Aussi lourde et imparfaite soit-elle, la science est absolument incontournable, et ce constat conduit à se scandaliser pour bien d’autres raisons que « le fric ». Le vrai scandale, le plus basique qui soit, celui qui prive le peuple de toute auto-détermination opposée à la loi du profit, c’est le fait que la recherche fondamentale a été délibérément mise sous la coupe du secteur privé. Mais quels militants s’en soucient ? Quels militants se souviennent encore de ce qui s’est passé à l’époque de Sarkozy, quand Valérie Pécresse était sa ministre de l’Enseignement supérieur et de la Recherche ? Combien à l’époque avaient crié au scandale ? Sur son blog alors hébergé par Libération, Sylvestre Huet avait rendu compte par le menu des réformes qui désespéraient les chercheurs, car elles étaient en forme de saccage.1 C’était fort compliqué et rébarbatif à suivre, mais deux tribunes du Monde avaient résumé les enjeux. Signée par d’illustres chercheurs, la première revendiquait pour la recherche fondamentale la nécessité de la liberté : l’intérêt des projets ne peut être jugé que par les chercheurs eux-mêmes, indépendamment de toute application envisageable, et bien sûr, indépendamment de tout intérêt financier. La seconde, publiée le lendemain et signée d’on ne sait qui, un triste sire parlant pour « le système », se résumait à ceci : « mais qui êtes-vous, messieurs les chercheurs, pour revendiquer une telle liberté ? » Voilà, l’auteur signifiait sans ménagement qu’ils n’y avaient pas droit, et annonçait à quelle sauce ils allaient se faire manger.

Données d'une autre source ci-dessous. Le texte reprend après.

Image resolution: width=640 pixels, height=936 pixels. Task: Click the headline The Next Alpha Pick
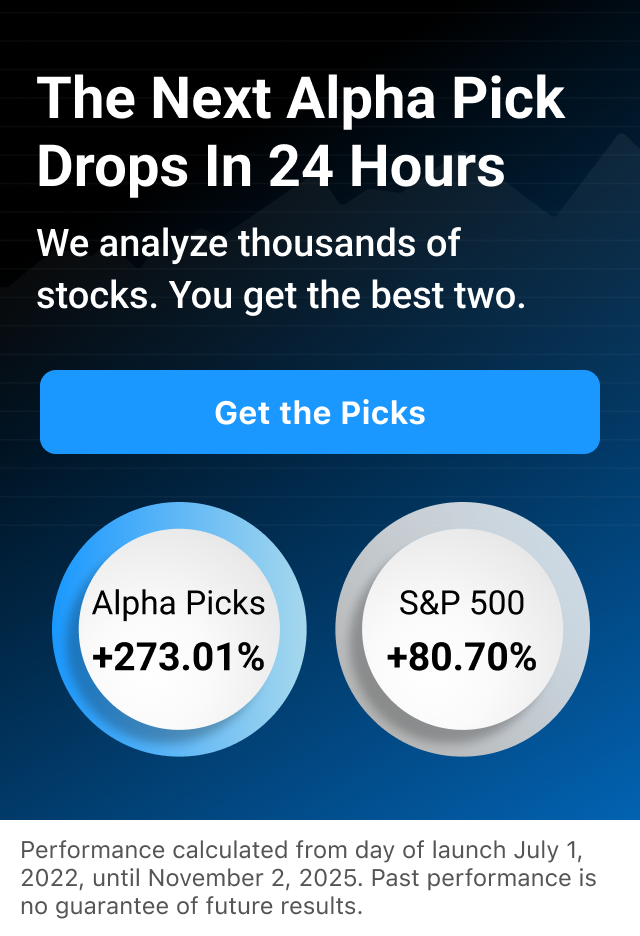pos(300,99)
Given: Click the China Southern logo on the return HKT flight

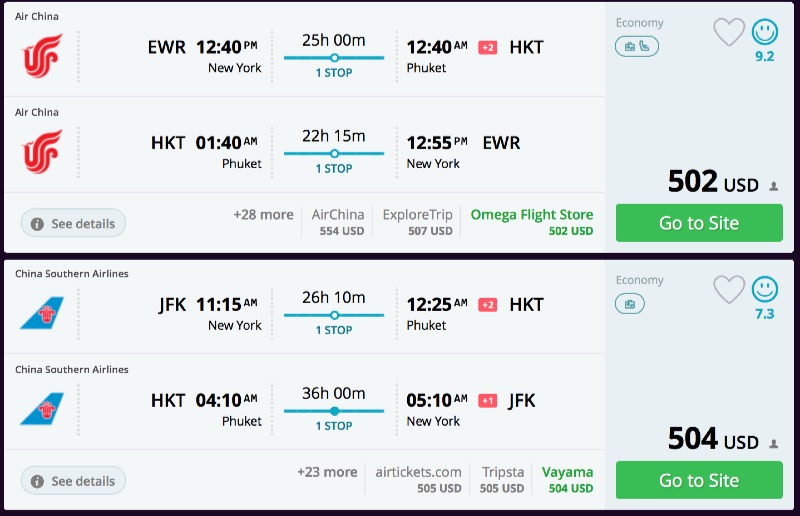Looking at the screenshot, I should point(43,409).
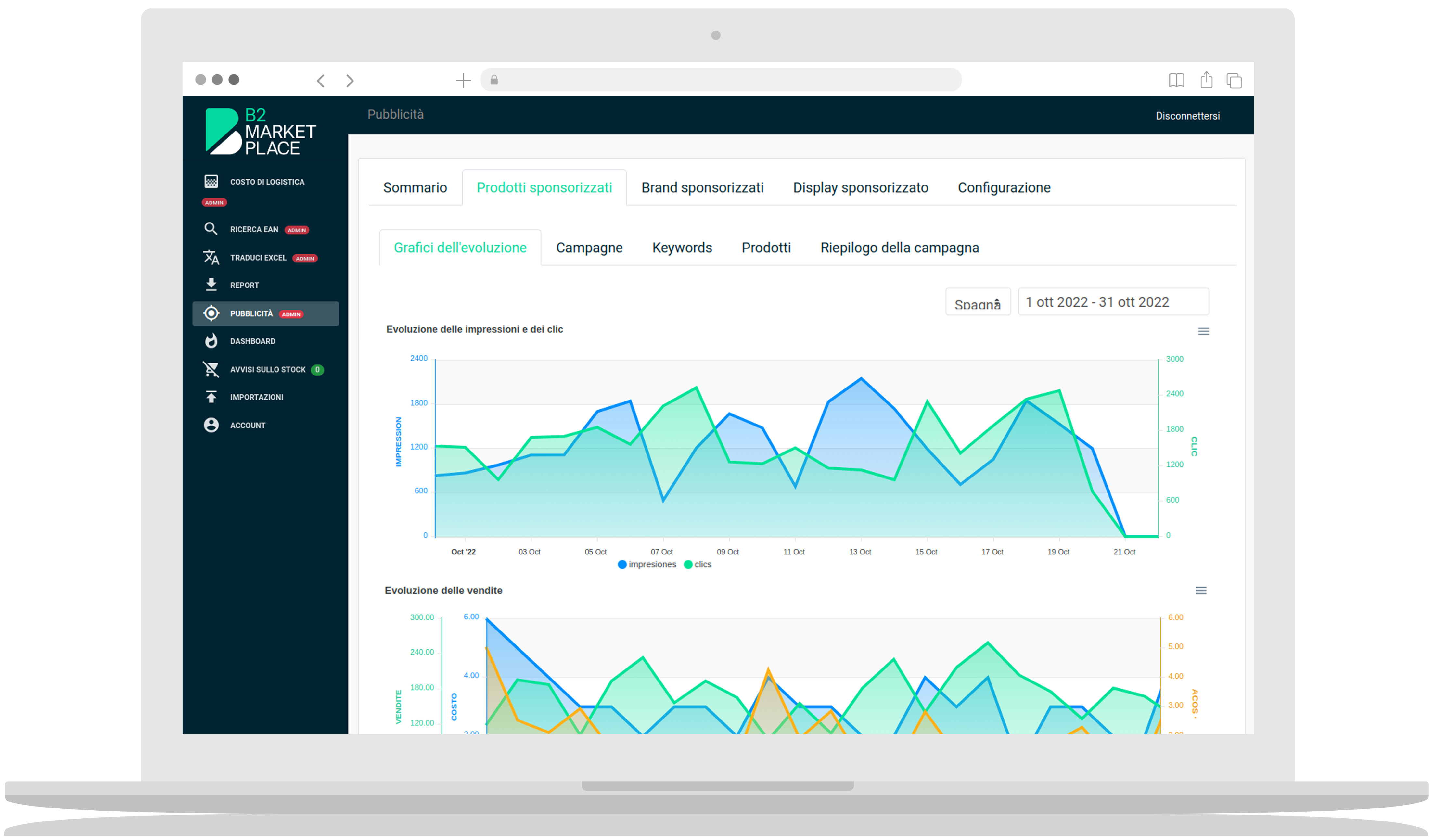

Ce phénomène qui consiste donc à « tout ramener au fric », (un cliché plus facile à saisir que le fonctionnement de la recherche), est fort inquiétant parce qu’il conduit à mépriser la science qui devrait être perçue comme notre seule planche de salut. Le vrai enjeu est d’abord de la remettre dans les mains du secteur public, c’est-à-dire de nationaliser toute recherche fondamentale et de rendre leur liberté aux chercheurs, le secteur privé n’ayant à financer que ses recherches appliquées à visées pécuniaires. La vérité scientifique est un bien commun de l’humanité. C’est pourquoi il est urgent de la sortir des griffes de Bigpharma, mais aussi de la soustraire à cette dictature de l’audience à laquelle s’est prêté avec complaisance notre Didier Raoult national. Et que le bon peuple militant arrête enfin de crier « Le fric ! Le fric ! Le fric ! » comme jadis « Le diable ! Le diable ! Le diable ! » : ces vaines incantations sont exactement celles que « le système » veut entendre.

Paris, le 26 mai 2020

1 Il est facile de retrouver, sur le blog de Sylvestre Huet, tous les articles concernés en faisant une recherche avec le mot-clef Sarkozy, auquel on peut ajouter Hollande, car ce dernier n’a fait que confirmer, prolonger et renforcer les réformes de son prédécesseur.